▶ [Dataset rows]:
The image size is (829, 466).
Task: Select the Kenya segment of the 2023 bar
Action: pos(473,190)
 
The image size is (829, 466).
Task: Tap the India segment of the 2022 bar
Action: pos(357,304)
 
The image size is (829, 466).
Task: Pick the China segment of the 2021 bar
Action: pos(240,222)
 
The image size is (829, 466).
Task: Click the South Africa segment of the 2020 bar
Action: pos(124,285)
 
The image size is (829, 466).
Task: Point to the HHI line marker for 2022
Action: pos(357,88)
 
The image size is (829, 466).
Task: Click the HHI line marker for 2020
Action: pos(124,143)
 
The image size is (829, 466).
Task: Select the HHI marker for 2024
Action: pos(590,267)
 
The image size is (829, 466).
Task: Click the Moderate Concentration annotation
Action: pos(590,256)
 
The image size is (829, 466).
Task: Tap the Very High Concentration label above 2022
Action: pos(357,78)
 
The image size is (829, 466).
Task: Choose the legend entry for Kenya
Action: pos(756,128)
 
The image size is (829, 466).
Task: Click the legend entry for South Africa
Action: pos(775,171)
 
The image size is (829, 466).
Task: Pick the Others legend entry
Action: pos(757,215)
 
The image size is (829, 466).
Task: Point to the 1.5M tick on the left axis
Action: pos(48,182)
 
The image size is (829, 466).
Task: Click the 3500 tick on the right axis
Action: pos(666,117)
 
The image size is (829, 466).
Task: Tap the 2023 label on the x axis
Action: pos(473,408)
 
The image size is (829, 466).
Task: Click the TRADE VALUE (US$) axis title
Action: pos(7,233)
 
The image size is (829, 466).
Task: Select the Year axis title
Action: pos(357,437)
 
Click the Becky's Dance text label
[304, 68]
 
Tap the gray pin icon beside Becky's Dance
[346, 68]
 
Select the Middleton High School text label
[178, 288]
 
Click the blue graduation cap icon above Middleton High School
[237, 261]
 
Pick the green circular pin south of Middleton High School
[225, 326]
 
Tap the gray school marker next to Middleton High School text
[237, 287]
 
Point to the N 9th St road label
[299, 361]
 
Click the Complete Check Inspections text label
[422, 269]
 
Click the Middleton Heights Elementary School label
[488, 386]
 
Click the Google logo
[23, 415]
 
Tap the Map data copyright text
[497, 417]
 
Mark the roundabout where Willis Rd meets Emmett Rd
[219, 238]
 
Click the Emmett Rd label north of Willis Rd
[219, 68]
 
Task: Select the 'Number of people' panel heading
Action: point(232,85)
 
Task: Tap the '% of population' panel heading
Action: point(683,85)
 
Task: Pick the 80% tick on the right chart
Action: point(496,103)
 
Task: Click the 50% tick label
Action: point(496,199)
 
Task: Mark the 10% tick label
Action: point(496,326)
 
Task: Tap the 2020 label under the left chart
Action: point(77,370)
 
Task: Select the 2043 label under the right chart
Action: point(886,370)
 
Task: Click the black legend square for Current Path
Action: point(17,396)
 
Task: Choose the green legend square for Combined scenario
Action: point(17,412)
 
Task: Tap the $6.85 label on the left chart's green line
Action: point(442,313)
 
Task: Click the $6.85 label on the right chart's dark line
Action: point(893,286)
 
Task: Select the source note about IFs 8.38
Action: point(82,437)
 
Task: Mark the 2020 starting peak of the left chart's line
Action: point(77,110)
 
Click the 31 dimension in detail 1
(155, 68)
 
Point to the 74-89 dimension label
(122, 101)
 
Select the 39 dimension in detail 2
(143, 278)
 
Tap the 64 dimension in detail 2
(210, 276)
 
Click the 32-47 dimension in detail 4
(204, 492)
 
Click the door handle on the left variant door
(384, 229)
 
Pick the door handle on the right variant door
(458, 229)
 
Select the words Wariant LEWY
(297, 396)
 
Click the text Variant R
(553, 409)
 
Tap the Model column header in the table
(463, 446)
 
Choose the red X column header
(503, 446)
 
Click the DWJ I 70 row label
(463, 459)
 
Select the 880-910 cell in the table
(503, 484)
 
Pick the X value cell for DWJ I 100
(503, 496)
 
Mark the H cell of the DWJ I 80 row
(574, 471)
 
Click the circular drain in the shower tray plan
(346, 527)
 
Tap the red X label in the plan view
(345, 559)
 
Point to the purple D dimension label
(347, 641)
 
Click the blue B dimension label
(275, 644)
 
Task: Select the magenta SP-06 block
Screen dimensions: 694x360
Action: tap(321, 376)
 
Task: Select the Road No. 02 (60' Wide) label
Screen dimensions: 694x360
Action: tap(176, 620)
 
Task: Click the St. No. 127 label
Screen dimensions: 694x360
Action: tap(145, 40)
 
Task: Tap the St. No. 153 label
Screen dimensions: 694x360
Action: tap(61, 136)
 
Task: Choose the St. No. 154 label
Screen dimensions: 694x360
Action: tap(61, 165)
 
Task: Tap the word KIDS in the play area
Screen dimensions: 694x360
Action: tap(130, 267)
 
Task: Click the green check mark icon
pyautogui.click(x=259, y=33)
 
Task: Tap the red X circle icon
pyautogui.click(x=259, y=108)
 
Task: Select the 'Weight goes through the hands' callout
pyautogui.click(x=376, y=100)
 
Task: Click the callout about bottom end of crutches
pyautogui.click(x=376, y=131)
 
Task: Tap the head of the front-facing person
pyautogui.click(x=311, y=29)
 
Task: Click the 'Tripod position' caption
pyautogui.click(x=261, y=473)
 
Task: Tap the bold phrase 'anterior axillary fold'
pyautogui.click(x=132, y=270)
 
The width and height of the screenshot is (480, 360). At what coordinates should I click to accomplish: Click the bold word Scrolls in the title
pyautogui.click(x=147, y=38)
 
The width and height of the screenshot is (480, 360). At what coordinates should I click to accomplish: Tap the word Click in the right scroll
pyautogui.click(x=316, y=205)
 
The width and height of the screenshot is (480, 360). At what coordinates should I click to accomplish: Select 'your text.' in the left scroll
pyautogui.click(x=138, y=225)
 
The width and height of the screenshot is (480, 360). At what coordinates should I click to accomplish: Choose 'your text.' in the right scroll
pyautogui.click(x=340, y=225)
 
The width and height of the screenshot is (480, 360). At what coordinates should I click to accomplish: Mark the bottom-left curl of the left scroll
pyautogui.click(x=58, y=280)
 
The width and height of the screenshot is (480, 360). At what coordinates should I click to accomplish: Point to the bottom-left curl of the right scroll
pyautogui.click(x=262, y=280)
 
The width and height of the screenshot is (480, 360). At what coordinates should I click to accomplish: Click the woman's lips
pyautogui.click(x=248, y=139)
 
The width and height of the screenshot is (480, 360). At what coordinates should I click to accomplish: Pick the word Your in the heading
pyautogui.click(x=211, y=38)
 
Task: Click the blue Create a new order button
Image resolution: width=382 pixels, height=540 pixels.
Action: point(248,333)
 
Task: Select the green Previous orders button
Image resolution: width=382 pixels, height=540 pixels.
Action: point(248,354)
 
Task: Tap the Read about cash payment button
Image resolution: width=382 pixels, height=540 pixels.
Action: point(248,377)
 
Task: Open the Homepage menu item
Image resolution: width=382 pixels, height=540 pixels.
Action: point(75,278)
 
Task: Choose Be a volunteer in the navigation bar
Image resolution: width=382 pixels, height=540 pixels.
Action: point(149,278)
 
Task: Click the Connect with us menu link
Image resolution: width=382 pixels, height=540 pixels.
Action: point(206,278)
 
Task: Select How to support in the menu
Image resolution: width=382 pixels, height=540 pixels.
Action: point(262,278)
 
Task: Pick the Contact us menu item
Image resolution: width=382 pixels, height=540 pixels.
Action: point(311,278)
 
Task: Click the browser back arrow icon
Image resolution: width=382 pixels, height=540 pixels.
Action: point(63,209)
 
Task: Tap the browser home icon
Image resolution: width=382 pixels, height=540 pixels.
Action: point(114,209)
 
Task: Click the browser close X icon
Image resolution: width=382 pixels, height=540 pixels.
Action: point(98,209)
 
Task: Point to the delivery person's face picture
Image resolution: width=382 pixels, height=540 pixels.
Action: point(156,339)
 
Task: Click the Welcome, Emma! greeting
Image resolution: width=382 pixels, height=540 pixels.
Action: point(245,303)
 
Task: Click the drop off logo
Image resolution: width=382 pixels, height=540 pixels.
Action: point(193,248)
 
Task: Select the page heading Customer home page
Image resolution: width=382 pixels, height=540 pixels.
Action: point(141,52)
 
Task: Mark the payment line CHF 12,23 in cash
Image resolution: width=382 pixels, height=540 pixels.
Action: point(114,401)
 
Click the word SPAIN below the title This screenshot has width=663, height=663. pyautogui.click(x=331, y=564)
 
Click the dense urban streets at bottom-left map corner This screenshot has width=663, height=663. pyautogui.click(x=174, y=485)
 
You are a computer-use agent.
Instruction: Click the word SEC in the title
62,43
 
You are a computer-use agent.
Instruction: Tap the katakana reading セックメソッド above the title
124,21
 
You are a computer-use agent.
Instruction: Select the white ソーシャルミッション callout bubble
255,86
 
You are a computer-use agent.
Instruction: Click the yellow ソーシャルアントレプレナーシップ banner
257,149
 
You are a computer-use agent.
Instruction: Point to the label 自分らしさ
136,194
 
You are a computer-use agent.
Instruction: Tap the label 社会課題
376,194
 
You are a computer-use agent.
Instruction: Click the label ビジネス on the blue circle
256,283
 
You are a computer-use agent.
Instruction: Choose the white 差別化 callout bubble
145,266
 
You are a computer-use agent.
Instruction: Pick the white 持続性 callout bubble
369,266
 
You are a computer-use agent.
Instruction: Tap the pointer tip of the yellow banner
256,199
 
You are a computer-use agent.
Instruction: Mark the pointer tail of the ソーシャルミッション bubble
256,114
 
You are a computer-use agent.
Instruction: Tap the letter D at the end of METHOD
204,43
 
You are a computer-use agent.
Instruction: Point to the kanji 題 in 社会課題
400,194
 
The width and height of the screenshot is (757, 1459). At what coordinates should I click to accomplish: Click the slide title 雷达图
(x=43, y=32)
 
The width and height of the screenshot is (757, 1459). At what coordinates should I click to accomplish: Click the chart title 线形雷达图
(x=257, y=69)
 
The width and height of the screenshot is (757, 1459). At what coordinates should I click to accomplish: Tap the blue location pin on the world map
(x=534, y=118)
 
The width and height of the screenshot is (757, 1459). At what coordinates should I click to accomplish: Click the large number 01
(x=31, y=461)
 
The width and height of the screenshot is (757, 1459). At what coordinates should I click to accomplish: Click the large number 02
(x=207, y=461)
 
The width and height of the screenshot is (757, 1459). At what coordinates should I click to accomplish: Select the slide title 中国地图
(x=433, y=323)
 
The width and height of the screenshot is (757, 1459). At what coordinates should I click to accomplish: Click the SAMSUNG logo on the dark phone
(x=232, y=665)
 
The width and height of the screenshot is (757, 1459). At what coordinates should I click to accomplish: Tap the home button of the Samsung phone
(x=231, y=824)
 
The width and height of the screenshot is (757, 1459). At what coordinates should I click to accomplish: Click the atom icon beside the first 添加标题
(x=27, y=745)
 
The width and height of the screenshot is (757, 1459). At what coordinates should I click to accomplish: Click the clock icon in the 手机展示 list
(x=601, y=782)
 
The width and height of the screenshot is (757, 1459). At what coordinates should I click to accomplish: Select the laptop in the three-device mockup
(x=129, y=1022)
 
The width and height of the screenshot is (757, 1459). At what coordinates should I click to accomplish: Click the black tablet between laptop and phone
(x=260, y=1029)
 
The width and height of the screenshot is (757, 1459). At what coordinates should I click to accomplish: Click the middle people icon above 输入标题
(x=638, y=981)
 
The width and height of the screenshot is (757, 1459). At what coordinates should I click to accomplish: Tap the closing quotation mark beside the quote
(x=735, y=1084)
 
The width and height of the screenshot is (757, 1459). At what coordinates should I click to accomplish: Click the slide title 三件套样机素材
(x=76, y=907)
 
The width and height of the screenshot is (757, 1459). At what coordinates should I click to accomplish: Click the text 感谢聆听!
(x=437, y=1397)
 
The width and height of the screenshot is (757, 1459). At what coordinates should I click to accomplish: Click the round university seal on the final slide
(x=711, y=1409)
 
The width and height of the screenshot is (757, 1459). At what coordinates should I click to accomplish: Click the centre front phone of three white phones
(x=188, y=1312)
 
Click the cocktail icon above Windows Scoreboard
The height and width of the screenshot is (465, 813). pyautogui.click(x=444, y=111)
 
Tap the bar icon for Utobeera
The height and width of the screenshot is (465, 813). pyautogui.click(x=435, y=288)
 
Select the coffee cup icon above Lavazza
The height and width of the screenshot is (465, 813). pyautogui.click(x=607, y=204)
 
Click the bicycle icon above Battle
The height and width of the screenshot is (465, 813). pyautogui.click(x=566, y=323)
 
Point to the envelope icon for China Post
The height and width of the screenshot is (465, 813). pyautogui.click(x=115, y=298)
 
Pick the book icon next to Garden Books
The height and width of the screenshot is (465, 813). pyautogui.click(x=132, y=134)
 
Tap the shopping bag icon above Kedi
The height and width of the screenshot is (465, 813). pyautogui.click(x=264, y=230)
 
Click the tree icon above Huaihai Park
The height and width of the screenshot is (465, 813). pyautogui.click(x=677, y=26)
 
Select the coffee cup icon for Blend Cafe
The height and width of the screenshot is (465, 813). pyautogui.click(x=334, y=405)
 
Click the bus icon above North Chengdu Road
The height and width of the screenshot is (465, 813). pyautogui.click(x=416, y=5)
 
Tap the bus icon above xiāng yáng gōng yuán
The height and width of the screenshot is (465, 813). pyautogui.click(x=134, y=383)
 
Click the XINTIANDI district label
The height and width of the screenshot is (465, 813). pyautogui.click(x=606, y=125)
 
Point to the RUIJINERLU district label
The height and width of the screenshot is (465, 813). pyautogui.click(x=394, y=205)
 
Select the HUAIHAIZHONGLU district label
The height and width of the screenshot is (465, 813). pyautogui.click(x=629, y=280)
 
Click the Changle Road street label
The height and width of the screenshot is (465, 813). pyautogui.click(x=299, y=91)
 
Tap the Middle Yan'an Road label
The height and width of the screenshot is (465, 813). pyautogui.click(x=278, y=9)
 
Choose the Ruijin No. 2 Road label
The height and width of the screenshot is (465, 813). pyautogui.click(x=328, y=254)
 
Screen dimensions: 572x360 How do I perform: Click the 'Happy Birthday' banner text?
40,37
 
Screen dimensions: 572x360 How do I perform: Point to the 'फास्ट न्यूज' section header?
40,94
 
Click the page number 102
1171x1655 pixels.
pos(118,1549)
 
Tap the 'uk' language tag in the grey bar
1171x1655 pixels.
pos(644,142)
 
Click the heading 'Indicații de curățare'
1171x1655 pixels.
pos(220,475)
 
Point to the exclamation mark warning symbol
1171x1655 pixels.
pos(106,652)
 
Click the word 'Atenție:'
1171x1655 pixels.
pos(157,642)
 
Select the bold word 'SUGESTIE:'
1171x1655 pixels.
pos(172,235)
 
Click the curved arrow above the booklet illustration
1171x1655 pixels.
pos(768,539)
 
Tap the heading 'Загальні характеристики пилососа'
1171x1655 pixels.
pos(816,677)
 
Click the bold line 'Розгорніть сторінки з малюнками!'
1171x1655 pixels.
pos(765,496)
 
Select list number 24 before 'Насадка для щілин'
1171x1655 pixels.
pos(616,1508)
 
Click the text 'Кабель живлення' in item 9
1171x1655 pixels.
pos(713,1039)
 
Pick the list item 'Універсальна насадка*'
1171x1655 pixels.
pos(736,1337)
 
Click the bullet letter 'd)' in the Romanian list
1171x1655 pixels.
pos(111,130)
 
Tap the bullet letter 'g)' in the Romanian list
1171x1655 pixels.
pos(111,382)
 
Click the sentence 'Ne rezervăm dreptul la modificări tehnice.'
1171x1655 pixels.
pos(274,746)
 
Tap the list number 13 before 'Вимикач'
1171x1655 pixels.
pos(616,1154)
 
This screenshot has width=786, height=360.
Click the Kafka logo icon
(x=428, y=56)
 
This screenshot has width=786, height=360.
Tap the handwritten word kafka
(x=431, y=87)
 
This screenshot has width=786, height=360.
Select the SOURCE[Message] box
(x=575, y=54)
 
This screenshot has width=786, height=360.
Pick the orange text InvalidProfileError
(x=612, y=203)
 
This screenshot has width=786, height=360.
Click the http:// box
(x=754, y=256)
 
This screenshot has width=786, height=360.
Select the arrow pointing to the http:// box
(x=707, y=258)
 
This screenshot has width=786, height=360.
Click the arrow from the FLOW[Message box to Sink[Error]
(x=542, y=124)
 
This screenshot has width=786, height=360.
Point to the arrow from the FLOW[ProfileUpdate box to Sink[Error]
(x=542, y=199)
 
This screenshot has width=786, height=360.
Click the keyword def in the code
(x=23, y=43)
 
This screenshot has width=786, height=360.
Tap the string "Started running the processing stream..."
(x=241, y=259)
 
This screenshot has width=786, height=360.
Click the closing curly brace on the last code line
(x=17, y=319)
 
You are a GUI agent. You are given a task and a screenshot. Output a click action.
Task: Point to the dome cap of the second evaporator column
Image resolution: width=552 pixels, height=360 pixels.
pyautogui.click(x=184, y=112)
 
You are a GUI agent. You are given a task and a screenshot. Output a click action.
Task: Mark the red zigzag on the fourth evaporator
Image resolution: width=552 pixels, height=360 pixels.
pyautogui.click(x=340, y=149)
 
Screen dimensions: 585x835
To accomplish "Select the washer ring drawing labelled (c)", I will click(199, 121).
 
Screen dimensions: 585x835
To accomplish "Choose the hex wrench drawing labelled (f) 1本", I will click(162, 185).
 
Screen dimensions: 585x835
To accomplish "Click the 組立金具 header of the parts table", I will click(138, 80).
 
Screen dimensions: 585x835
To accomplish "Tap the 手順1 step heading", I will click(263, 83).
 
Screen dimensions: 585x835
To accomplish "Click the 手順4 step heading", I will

▶ [Work to complete]: Copy out the records above, everything from the line that contains "chart title 线形雷达图" down to the line that contains "(x=257, y=69)", both of those lines included.

▶ [Exercise answer]:
The width and height of the screenshot is (757, 1459). At what coordinates should I click to accomplish: Click the chart title 线形雷达图
(x=257, y=69)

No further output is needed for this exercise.